__What you have to do__. List each line of the records below that contains the string "REAL". Case matters.

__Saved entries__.
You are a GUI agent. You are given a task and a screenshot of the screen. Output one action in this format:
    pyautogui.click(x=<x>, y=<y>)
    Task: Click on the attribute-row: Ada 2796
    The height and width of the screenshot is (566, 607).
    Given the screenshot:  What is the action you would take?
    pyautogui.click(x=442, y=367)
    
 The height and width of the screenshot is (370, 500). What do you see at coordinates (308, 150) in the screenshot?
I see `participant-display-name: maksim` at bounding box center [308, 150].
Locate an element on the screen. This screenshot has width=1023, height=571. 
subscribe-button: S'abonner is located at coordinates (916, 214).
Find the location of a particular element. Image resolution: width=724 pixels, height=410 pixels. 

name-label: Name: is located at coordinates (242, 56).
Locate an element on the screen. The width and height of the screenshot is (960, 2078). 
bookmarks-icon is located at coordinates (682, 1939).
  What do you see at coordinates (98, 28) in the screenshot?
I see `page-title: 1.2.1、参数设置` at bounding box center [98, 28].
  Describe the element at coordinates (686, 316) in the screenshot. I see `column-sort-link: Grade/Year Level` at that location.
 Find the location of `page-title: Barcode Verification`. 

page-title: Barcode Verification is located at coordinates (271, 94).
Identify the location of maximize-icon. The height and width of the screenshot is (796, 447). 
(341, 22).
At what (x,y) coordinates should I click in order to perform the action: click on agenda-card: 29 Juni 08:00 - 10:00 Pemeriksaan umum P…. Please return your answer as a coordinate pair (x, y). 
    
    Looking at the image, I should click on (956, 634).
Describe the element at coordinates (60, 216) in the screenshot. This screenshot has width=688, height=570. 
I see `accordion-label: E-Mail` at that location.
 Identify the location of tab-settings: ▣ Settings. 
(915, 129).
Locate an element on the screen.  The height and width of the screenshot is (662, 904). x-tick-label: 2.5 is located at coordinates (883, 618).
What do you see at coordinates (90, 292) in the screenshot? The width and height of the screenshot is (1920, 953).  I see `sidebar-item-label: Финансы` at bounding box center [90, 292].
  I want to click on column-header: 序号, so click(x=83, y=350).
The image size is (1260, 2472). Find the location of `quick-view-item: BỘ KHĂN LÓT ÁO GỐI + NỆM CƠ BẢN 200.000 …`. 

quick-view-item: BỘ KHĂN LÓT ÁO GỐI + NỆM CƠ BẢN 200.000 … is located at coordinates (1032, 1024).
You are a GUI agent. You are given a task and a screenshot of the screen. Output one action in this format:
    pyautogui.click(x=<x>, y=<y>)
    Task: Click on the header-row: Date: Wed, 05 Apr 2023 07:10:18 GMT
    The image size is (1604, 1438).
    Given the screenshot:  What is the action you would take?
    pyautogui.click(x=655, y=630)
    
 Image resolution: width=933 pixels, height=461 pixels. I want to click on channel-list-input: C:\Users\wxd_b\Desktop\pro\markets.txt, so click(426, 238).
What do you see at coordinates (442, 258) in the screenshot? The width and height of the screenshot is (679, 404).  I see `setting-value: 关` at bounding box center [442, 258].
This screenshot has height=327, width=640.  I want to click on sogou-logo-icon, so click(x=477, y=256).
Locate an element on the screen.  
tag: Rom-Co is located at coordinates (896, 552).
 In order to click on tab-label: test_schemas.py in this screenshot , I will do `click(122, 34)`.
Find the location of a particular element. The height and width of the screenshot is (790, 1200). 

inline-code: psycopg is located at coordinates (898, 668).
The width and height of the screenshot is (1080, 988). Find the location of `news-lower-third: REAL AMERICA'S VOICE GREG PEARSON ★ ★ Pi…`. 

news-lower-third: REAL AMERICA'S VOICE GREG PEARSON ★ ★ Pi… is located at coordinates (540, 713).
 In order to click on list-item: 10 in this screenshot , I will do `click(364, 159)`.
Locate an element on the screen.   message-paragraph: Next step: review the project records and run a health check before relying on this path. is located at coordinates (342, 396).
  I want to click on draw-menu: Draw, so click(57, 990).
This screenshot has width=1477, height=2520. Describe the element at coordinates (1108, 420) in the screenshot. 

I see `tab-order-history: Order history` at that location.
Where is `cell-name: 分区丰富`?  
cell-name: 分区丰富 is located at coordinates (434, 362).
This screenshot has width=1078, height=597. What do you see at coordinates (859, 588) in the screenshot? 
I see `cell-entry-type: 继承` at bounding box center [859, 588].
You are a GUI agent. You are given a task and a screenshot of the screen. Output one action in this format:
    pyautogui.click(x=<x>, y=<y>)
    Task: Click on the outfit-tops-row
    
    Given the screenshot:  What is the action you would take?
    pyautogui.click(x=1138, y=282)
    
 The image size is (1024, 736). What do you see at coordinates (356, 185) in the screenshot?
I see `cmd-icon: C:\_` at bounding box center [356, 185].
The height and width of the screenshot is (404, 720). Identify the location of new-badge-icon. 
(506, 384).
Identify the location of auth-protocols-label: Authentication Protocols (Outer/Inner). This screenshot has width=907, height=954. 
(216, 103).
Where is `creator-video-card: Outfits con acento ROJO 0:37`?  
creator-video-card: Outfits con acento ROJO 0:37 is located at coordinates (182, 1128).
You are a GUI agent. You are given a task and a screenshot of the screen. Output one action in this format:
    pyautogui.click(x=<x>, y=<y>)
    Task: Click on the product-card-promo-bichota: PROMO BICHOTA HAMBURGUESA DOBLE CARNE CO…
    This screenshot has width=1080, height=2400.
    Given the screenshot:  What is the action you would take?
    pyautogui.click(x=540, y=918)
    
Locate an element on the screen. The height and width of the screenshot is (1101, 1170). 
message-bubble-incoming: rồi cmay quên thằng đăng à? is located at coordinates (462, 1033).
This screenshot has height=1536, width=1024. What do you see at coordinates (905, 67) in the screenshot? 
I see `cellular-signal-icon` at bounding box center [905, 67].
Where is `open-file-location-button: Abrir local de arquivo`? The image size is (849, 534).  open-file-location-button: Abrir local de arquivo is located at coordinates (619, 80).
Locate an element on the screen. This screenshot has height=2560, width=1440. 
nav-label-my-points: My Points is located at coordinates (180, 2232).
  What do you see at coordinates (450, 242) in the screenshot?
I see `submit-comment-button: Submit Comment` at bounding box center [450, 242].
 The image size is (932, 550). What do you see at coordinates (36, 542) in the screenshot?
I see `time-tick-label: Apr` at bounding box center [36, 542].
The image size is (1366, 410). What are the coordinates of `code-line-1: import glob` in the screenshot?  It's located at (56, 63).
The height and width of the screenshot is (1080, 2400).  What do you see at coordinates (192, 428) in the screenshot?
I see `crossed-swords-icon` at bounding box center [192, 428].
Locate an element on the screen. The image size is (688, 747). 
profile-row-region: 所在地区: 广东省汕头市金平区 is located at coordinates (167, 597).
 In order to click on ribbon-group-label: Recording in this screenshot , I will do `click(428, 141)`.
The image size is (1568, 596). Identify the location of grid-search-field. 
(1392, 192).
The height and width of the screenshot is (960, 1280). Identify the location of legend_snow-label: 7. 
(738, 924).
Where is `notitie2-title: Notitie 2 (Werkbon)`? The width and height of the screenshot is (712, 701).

__Reply to the exercise__.
The width and height of the screenshot is (1080, 988). Find the location of `news-lower-third: REAL AMERICA'S VOICE GREG PEARSON ★ ★ Pi…`. 
news-lower-third: REAL AMERICA'S VOICE GREG PEARSON ★ ★ Pi… is located at coordinates (540, 713).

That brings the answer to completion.